--- TEXTABSCHNITT ---
****************************************
Dass Flatrates eine wirtschaftliche Utopie sind, wissen die Anbieter der Internetindustrie schon lange. Immer leistungsfähigere Kabelnetze, Router und Speicherfarmen kosten Geld. Die Konkurrenz der Tarife hat die Einkünfte jedoch über die Jahre kontinuierlich verringert. In den USA haben die Anbieter deswegen schon länger begonnen, ihre Kunden aus den Flatrate-Tarifen zu drängen. Und auch in Deutschland wird die Telekom nicht die einzige Firma bleiben, die sich den Verbrauch der Datenmengen bezahlen lässt.

Der Freiheitsgedanke, der dabei verloren geht, geistert seit einiger Zeit mit dem Begriff der Netzneutralität durch die Debatten. Dabei geht es um eine Gleichbehandlung aller Daten, egal ob es sich um die Megabyte-Ströme handelt, die beim Onlinespielen und Ansehen von Filmen anfallen, um Webseiteninhalte, oder um die Kurznachrichten politischer Oppositioneller, auf die jeder gleichen Zugriff haben soll. Das wiederum läuft auf einen radikalen Gleichheitsgedanken zurück. Der hatte im Netz von Beginn an zwei Seiten.
****************************************
--- BEREITGESTELLTE EINTRÄGE ---
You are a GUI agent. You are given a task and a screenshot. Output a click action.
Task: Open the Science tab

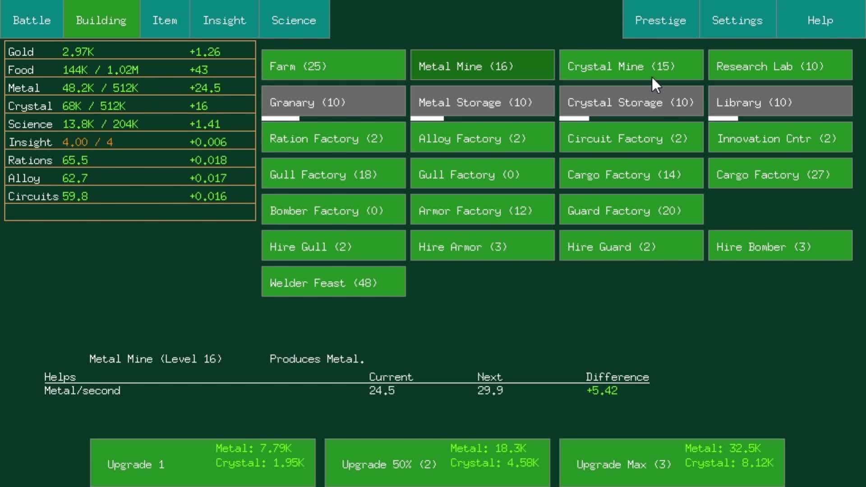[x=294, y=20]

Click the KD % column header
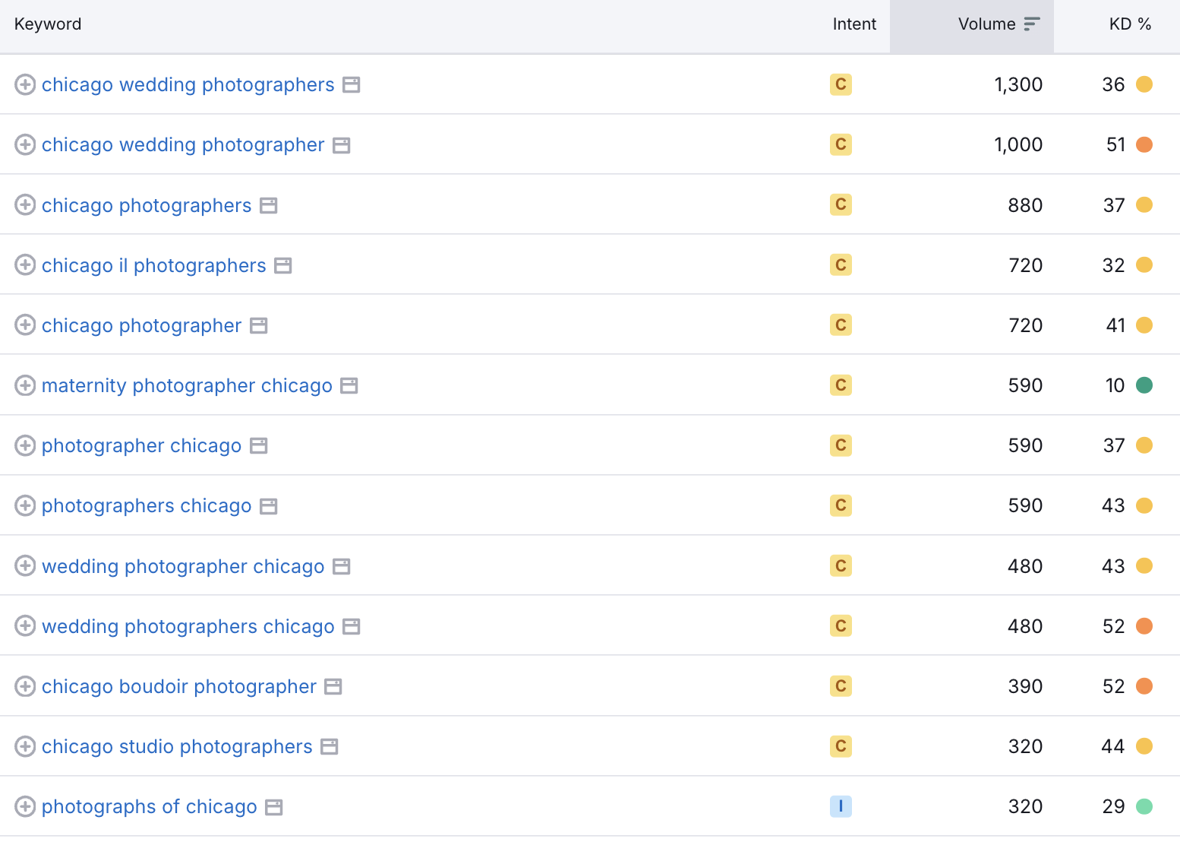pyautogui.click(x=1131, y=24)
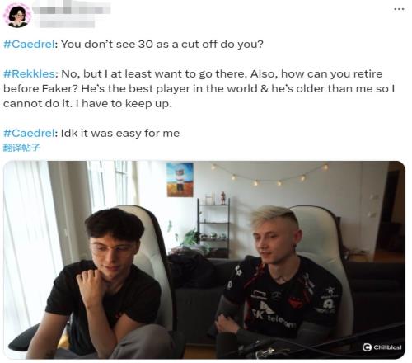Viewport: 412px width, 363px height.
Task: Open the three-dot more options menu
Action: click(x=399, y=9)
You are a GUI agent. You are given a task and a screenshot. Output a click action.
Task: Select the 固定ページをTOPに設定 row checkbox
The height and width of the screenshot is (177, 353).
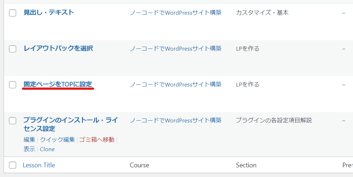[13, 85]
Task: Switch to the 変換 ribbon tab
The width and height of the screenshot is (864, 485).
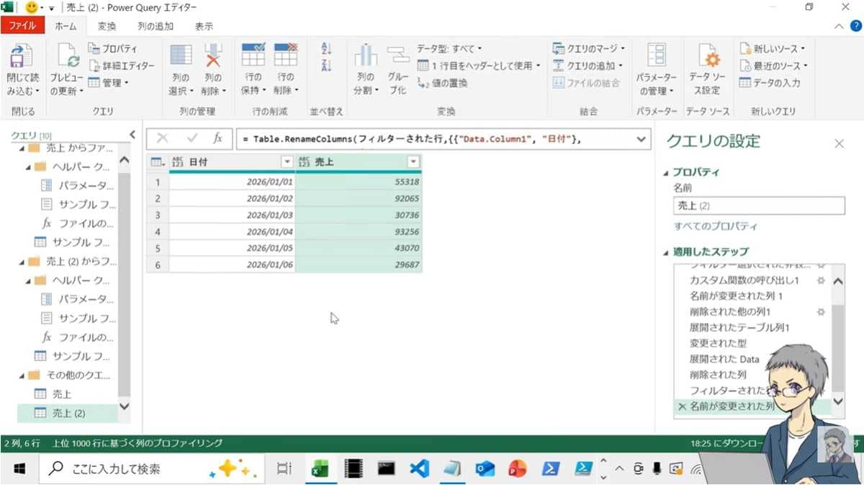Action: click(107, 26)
****************************************
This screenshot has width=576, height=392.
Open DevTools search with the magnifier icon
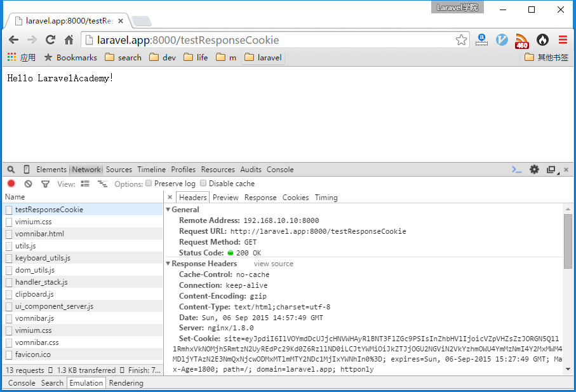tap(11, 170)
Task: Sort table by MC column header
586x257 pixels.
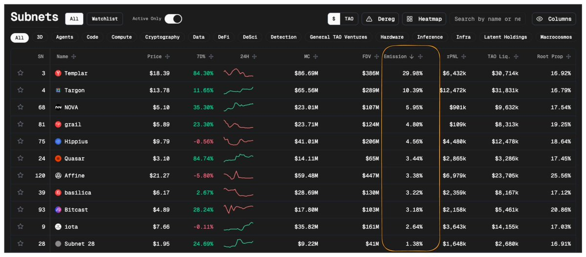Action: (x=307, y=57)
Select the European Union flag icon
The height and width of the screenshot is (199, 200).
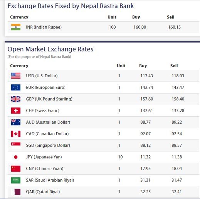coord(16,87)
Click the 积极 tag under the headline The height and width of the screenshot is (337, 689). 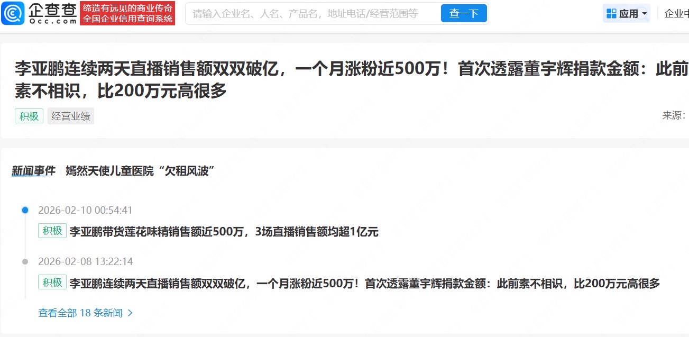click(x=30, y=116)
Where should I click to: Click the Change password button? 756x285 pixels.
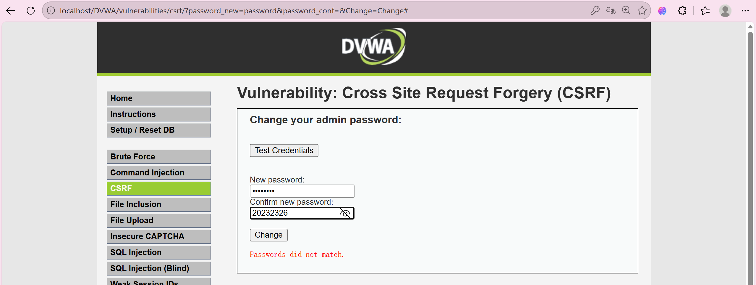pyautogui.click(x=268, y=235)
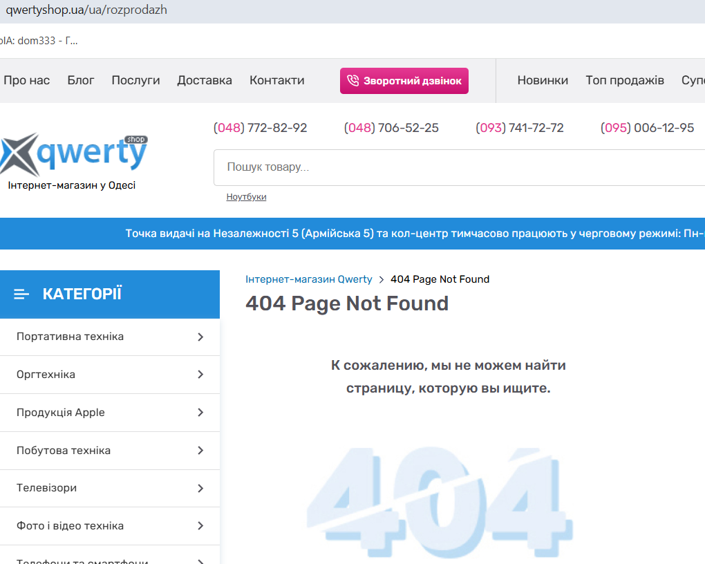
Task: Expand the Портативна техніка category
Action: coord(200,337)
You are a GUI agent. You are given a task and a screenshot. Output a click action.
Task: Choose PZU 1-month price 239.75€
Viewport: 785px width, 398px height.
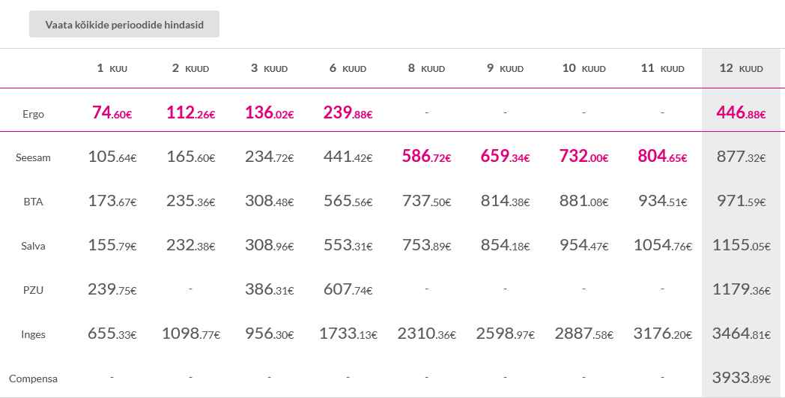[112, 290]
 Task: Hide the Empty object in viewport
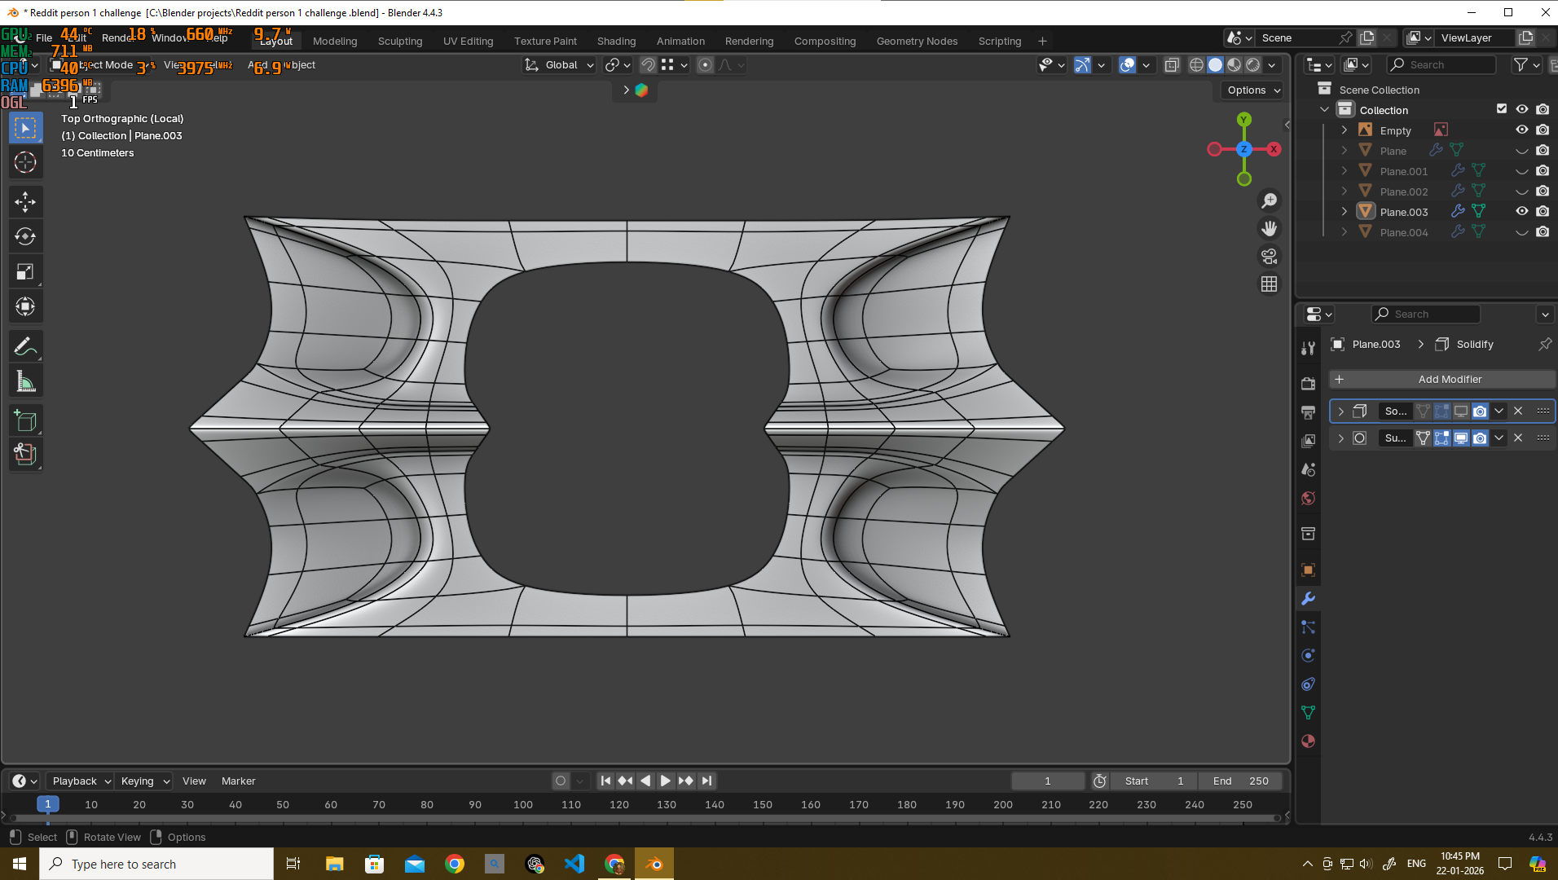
****************************************
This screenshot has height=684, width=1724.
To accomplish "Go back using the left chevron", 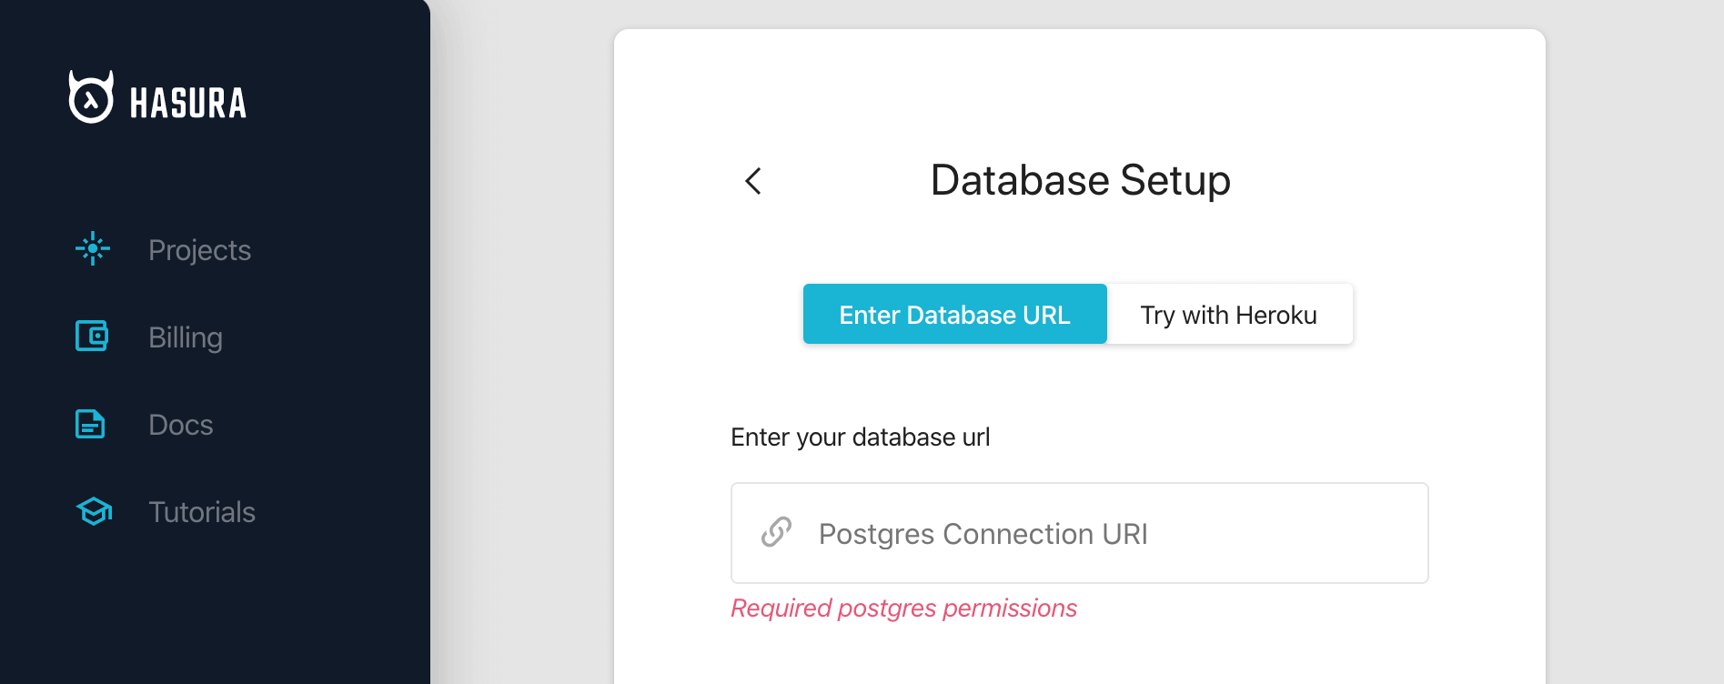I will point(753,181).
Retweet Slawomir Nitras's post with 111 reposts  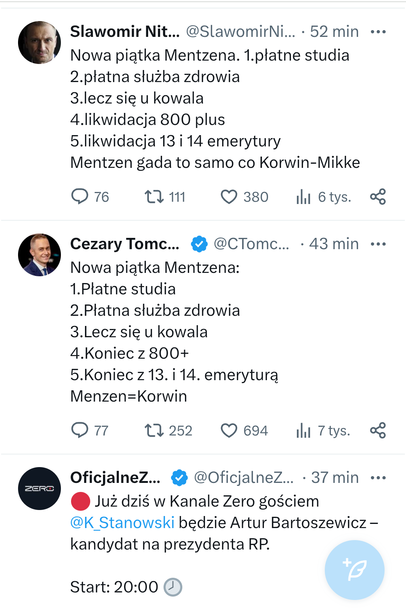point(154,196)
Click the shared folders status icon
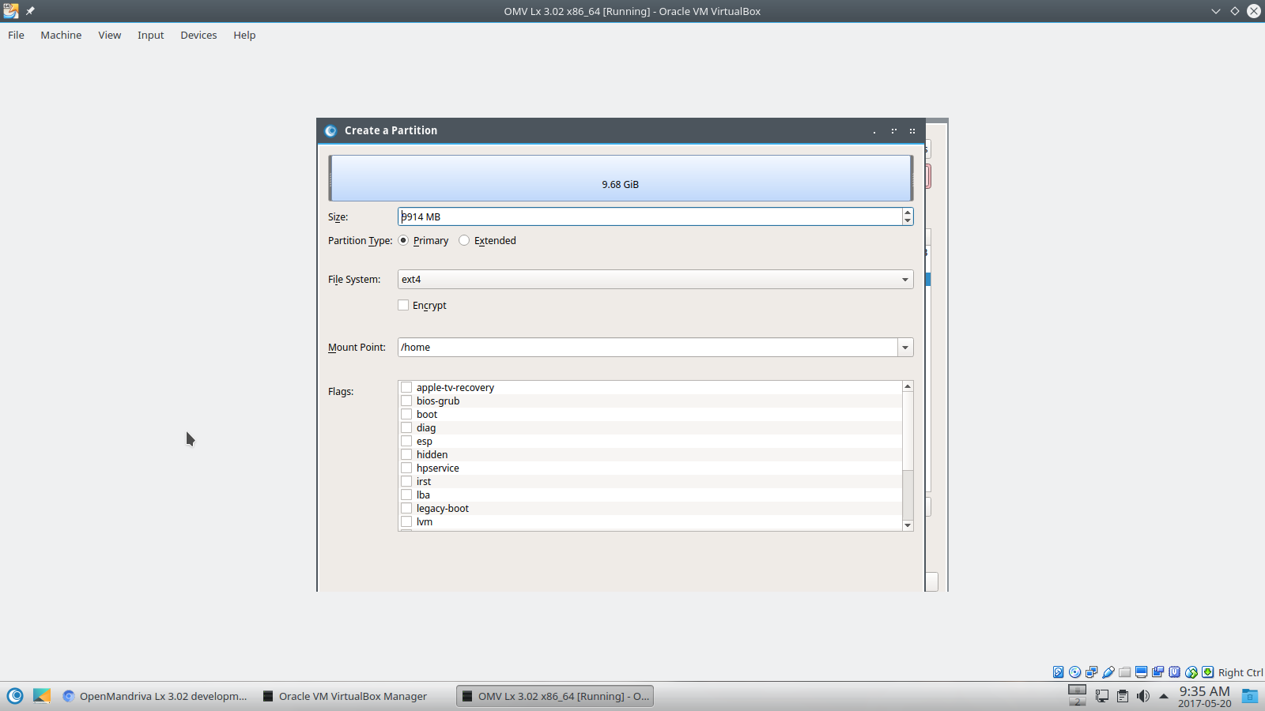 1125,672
****************************************
--- GESTELLTE AUFGABE 1 ---
Zitiere aus dem Textabschnitt über Flatrates und Netzneutralität wörtlich die Stelle von „Der Freiheitsgedanke, der“ bis „Beginn an zwei Seiten.“.
--- GESTELLTE AUFGABE 2 ---
Aktualisiere die Einträge von der Zeile mit „Where should I“ bis zur Zeile mit „Task: Hide the Empty object in viewport“, indem du „Change password“ durch „Reset password“ ersetzt und alles andere unverändert lässt. Gib nur diese Zeilen wieder und lass die Bilder dabei weg.
Der Textabschnitt und die Einträge sind voneinander unabhängiges Material.

--- LÖSUNG DER AUFGABE 1 ---
Der Freiheitsgedanke, der dabei verloren geht, geistert seit einiger Zeit mit dem Begriff der Netzneutralität durch die Debatten. Dabei geht es um eine Gleichbehandlung aller Daten, egal ob es sich um die Megabyte-Ströme handelt, die beim Onlinespielen und Ansehen von Filmen anfallen, um Webseiteninhalte, oder um die Kurznachrichten politischer Oppositioneller, auf die jeder gleichen Zugriff haben soll. Das wiederum läuft auf einen radikalen Gleichheitsgedanken zurück. Der hatte im Netz von Beginn an zwei Seiten.

--- LÖSUNG DER AUFGABE 2 ---
Where should I click to: Click the Reset password button? 756x285 pixels.
pyautogui.click(x=268, y=235)
Task: Expand the Портативна техніка category
Action: coord(200,337)
You are a GUI agent. You are given a task and a screenshot. Output a click action.
Task: Choose PZU 1-month price 239.75€
Viewport: 785px width, 398px height.
[112, 290]
 Task: Hide the Empty object in viewport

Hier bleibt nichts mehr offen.